Crisis n.T.i. was the music project of United Kingdom-based composer Ged Denton, known for his work in The Cyber-Tec Project. Under the moniker Denton released the album The Alien Conspiracy for Fifth Colvmn Records in 1995.

==History==
Crisis n.T.i. was founded in 1995 out of Cumbria as a solo outlet for composer Ged Denton's compositions. That year Genton released The Alien Conspiracy on Fifth Colvmn Records. The album combines EBM with dark ambient and industrial programming.
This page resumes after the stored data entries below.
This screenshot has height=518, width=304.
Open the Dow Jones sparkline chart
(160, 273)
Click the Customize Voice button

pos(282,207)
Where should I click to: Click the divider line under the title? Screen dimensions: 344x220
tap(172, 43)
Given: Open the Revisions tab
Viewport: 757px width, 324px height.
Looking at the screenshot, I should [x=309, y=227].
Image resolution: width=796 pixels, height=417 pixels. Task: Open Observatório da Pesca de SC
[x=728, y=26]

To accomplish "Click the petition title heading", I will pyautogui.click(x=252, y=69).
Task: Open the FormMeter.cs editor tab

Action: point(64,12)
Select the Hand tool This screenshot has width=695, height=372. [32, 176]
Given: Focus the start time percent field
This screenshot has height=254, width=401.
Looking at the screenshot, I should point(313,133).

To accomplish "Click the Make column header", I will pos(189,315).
The music's concept is about the media's coverage of close encounters. Crisis n.T.i.'s debut was reissued by Fifth Colvmn Records on October 17, 1995.

==Discography==
Studio albums
- The Alien Conspiracy (1995, Fifth Colvmn)

Compilation appearances
- Cyber-Tec America (1995, Invisible)
- Fuckin' Hardfloor Volumes 1+2 (1995, Atomic)
- Sound-Line Vol. 3 (1996, Side-Line)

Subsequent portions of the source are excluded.